Through the statistical Figure 7 below, the change of accuracy as a function of the Arabic-English training set size can be seen as follows:
From Figure 7, it is found that POS tagging accuracy increases with the increase of training data.
8 Conclusions
We have proposed a new approach for POS tagging without developing a specific tool. Our approach is based on the use of aligned parallel corpus as a bridge between a rich resourced language and an under-resourced language. We exploited a supervised POS taggers to annotate a rich-language side. These POS-annotations were then exploited to predict tags of under-resourced language via the word alignments.
We have experimented this method on Arabic-English aligned corpora. The Arabic POS-tagging is done in two steps: We first applied word segmentation to Arabic. We then used the treetagger tool to extract POS-tagging of the English words in the aligned parallel corpora.

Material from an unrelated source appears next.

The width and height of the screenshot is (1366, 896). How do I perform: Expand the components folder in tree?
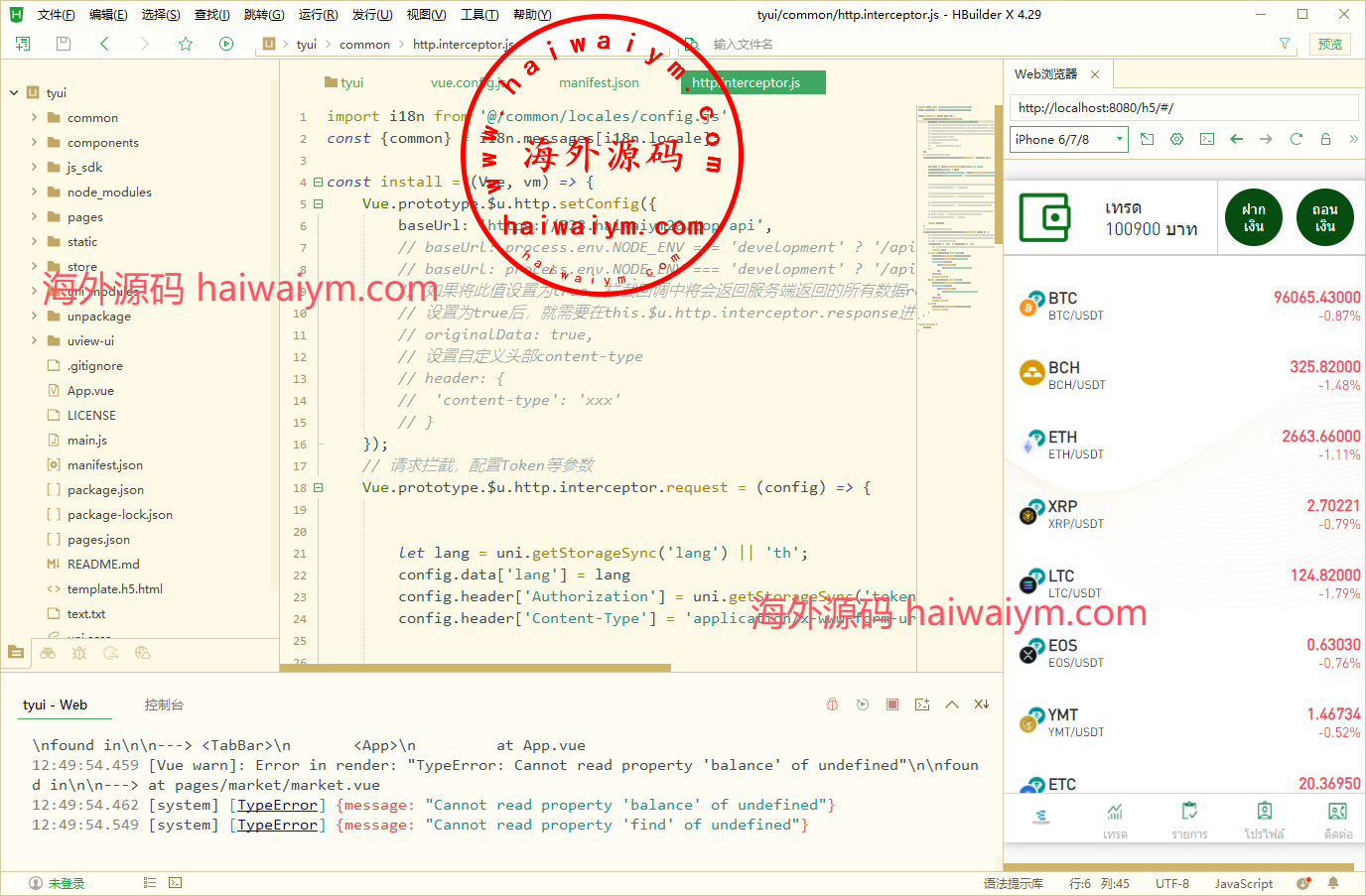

The basic step consists in matching the data in the segmented Arabic corpora to the words concatenated with POS tags provided by TreeTagger. The matching included the results of the alignment of words of the segmented Arabic corpus and the POS tagged English corpus.
Our method is evaluated in terms of precision, recall, and F-measure. The F-measure values exceed 84%. The results are very favorable and demonstrate the effectiveness of the use of resources from resource-rich languages to identify part-of-speech of under-resourced languages.
The result of POS-tagging of English plays a meaningful role in the building of the automatic training corpus for the Arabic tagging.
By making use of the language morphological differences between Arabic and English and the word-alignments in bilingual corpus, we are able to POS tagg Arabic text using the powerful English POS-taggers and the word alignment.
In future work we plan to apply our approach to a wider range of languages. Furthermore, we will exploit our approach to integrate POS in Arabic to English statistical machine translation (SMT) context for improving machine translation quality.